France: Un décès malgré toutes les techniques non transfusionnelles mise en place

Merci à Matthieu Cossu pour l'information

Charlie Hebdo 18 septembre 2002 par Sylvie Coma

"Cette fois-ci, nous n'avons pas eu de déboires judiciaires. Nous avons respecté la volonté du patient : il est mort. "

Voici, cliniquement résumée par un néphrologue de la région lyonnaise, l'histoire d'un Témoin de Jéhovah, décédé cet été pour avoir refusé une transfusion sanguine, après une transplantation rénale.

Passant volontairement sous silence l'émotion qui a régné dans son service pendant les dix jours d'agonie du patient, le médecin choisit aujourd'hui d'exposer froidement le problème auquel l'équipe médicale s'est trouvée confrontée. Le Témoin de Jéhovah refusant catégoriquement de se laisser transfuser, le personnel hospitalier s'est retrouvé pris en tenaille entre la nouvelle loi Kouchner du 4 mars 2002, qui stipule qu'"aucun acte médical ni aucun traitement ne peut être pratiqué sans le consentement libre et éclairé de la personne", et l'obligation qu'a tout médecin de porter assistance à personne en danger.

Pendant dix jours, donc, les membres du service de transplantation rénale se sont succédés au chevet du malade pour essayer de le convaincre.
Peine perdue : "le sang est le siège de l'âme" et le mourant est déterminé à ne pas enfreindre les préceptes de la Bible.
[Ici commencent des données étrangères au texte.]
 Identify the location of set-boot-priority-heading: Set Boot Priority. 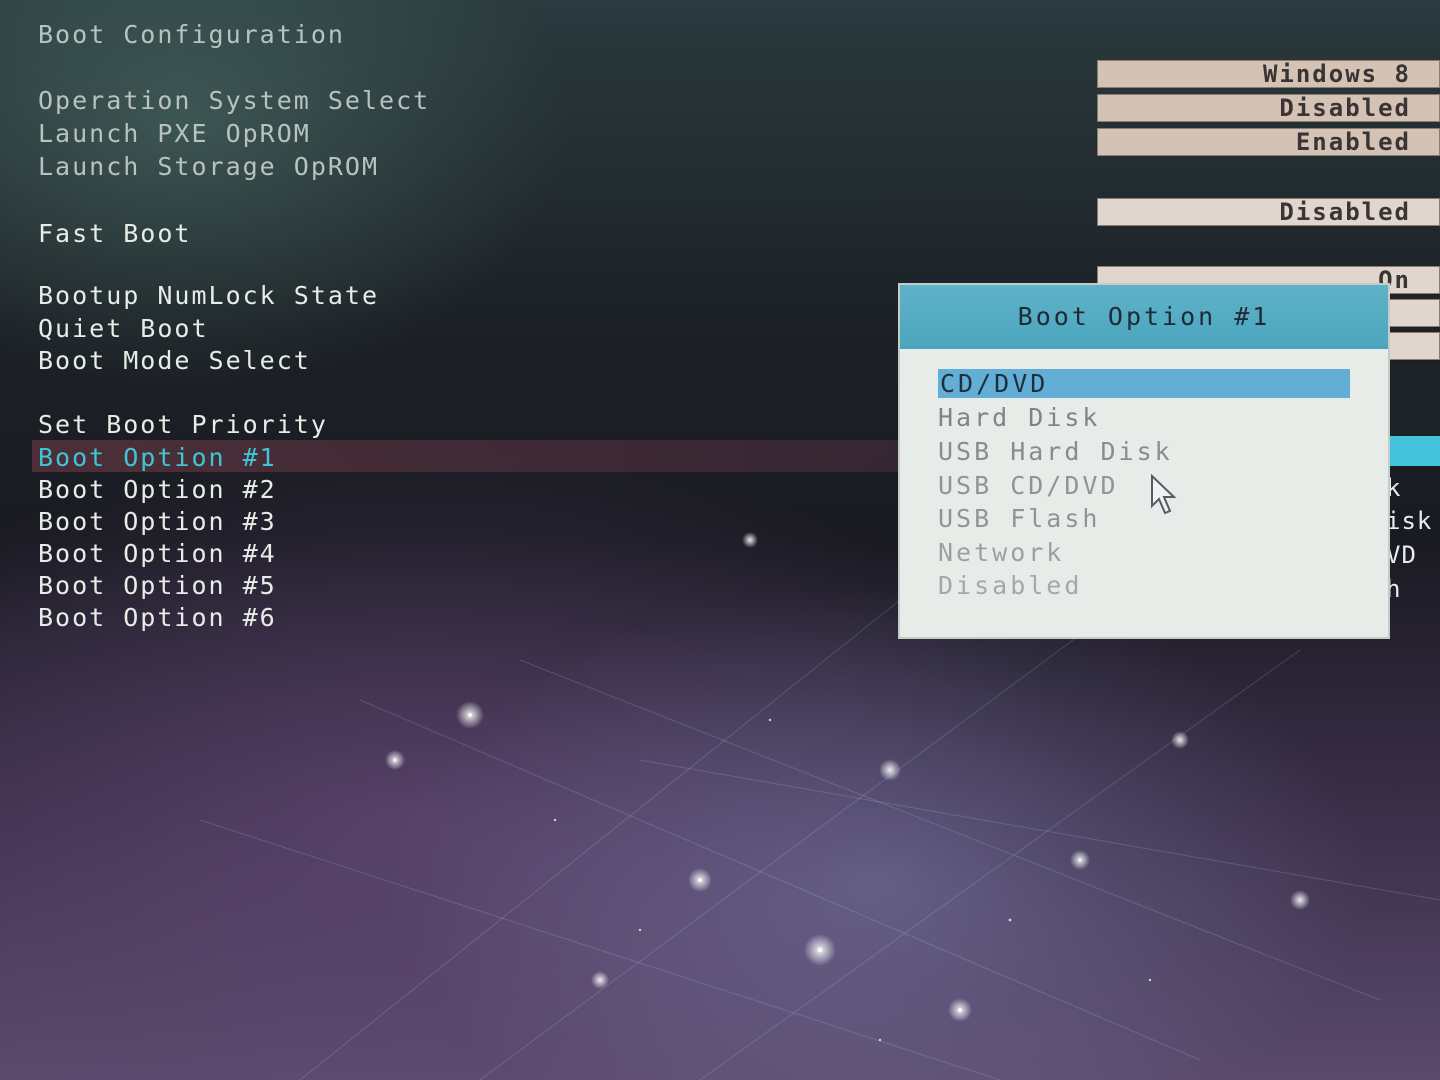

Au pied du lit, aux côtés de l'épouse et des enfants, également adeptes de la secte, " une espèce de gourou " bombarde l'équipe soignante de directives médicales. " Cet homme directement envoyé par la congrégation pour prodiguer ses conseils techniques, est un responsable local du Comité de liaison hospitalier (CHL) ", témoigne un ancien adepte. " Les CHL sont des équipes spécialement formées en communication sur la question du sang et chargées de faire du lobbying auprès des professionnels de la santé. Campagnes, conférences, périodiques... L'organisation est dirigée depuis New York, par une dizaine de gérontes. Sous couvert d'un pseudo-habillage scientifique, où ils invoquent les risques liés aux transfusions sanguines, ils infiltrent le milieu médical et rendent les médecins, à leur corps défendant, complices d'un conditionnement mortel. " En 2000, le Bureau d'information des Témoins de Jéhovah de Louviers lançait une vaste campagne sur le thème "Médecine et chirurgie sans transfusion" :
20 millions de brochures, prônant le refus systématique de toute transfusion sanguine, sont distribuées en quelques semaines et 21 conférences "scienttifiques" sont organisées en France. Des médecins y participent. La revue de la secte, Réveillez-vous, affirme alors : " plus de 90 000 médecins dons le monde ont fait savoir qu'ils étaient disposés à soigner les Témoins de Jéhovah sans avoir recours au sang ".

"En tout cas. en ce qui nous concerne, conclut le néphrologue de l'hôpital lyonnais après la mort de son patient, pour respecter l'interdit divin, nous avons épuise toutes les thérapeutiques substitutives imaginables et avons été obligés de maintenir des techniques invraisemblablement coûteuses et totalement inutiles. C'est comme si on avait essayé d'éteindre un incendie avec tout, sauf de l'eau."